What you are asked to do ->
Below are some entries. Copy each line in them that holds "philosophe".

Records to process ->
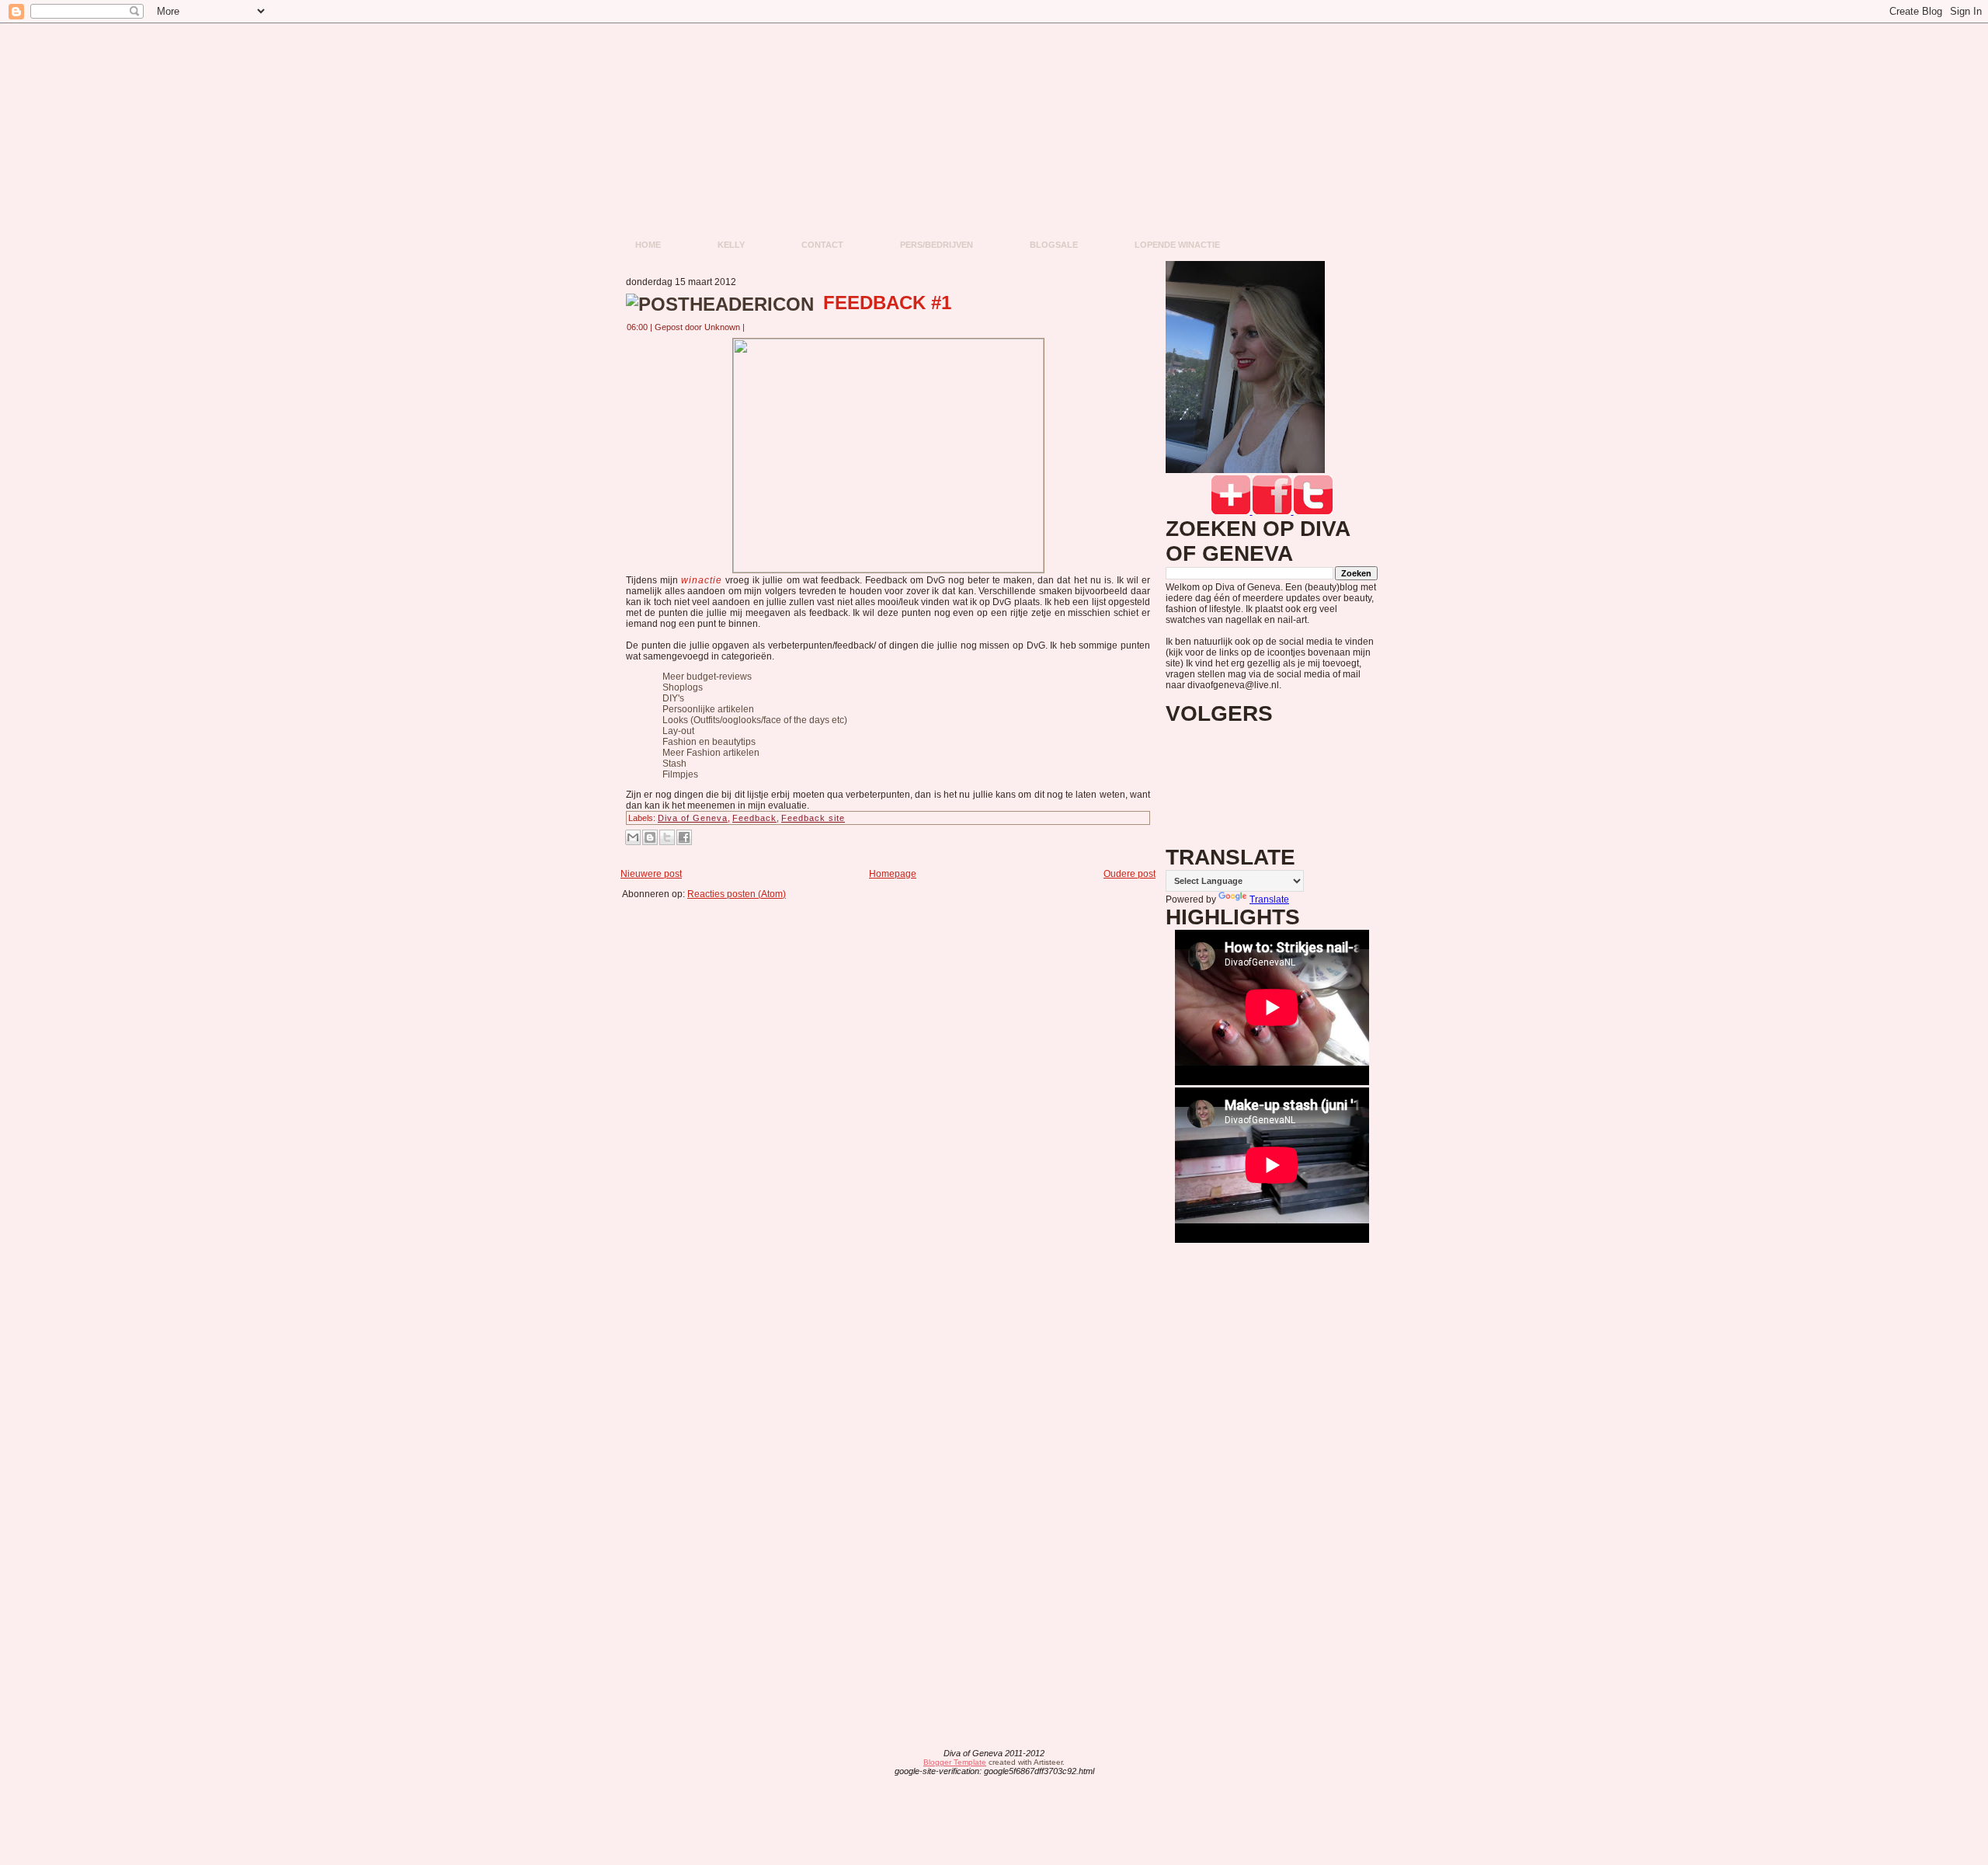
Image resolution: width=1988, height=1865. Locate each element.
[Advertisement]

---

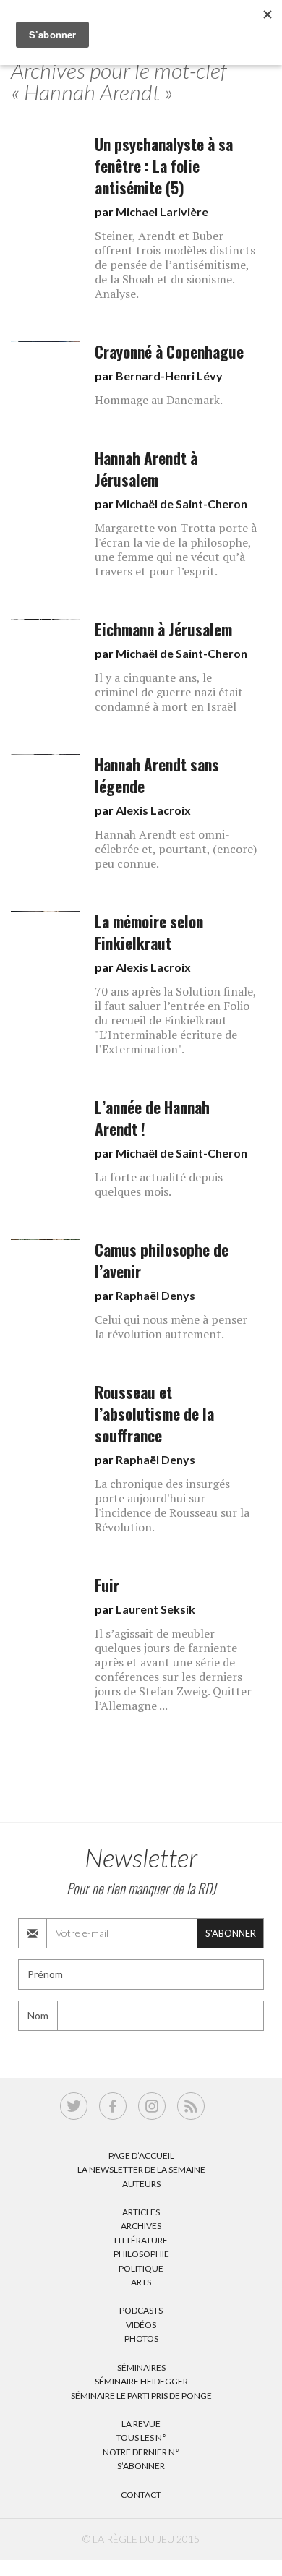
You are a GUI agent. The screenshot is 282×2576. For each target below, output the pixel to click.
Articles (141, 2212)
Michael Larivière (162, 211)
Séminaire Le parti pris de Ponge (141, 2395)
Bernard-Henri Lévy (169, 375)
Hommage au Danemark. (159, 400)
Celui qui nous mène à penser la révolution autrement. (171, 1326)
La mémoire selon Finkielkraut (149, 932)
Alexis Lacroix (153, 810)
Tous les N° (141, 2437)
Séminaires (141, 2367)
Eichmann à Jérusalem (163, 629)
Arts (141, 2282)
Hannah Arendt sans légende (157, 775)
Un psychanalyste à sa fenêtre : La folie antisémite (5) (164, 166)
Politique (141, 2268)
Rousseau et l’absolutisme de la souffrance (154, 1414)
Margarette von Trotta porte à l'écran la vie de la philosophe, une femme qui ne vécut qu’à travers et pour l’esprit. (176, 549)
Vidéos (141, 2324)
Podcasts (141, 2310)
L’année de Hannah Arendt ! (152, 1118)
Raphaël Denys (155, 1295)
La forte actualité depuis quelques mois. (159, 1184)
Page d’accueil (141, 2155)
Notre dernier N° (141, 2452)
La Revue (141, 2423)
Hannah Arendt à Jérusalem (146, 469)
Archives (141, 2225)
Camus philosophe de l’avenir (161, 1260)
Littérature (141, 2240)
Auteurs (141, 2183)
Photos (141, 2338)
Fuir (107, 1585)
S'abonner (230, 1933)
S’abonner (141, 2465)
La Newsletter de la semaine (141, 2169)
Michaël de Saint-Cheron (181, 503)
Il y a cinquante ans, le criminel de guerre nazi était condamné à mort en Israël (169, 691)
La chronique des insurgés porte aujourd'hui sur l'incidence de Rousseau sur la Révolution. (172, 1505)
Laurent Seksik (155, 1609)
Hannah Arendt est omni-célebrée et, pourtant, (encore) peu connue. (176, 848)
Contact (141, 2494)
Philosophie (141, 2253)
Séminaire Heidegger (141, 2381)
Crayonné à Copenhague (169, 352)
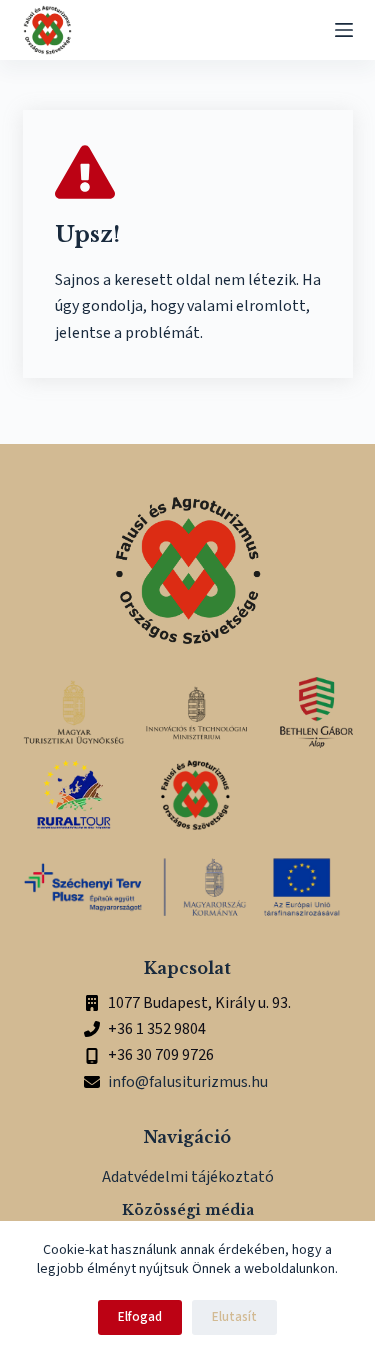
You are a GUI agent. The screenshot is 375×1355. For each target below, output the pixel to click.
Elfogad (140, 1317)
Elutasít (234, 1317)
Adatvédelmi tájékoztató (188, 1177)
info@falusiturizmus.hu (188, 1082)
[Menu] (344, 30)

---

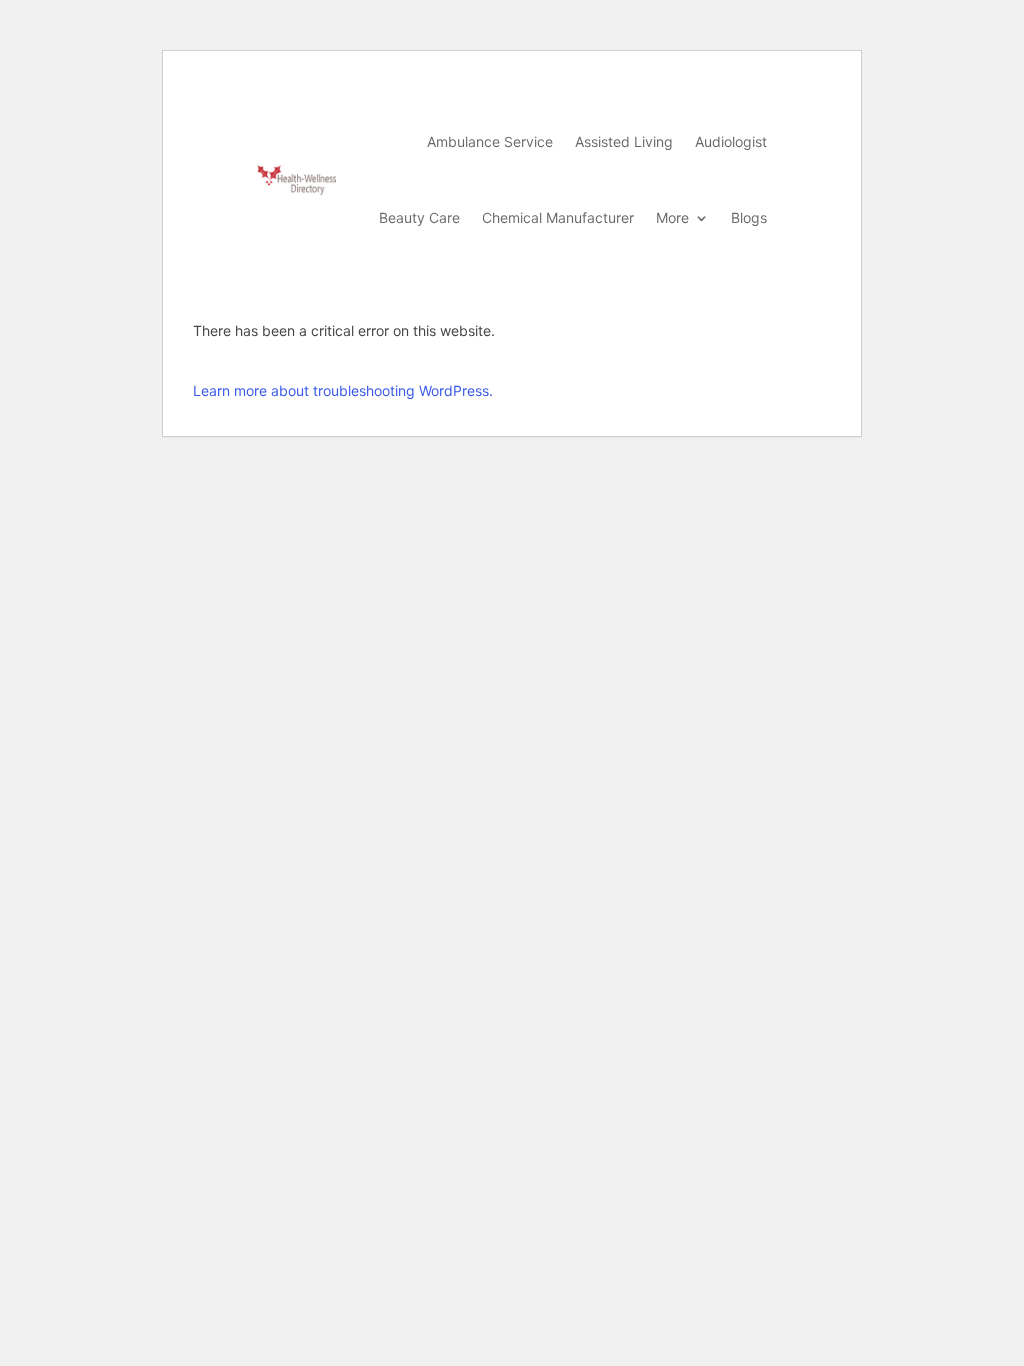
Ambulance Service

Task solution ->
Margarette von Trotta porte à l'écran la vie de la philosophe, une femme qui ne vécut qu’à travers et pour l’esprit. (176, 549)
Camus philosophe de l’avenir (161, 1260)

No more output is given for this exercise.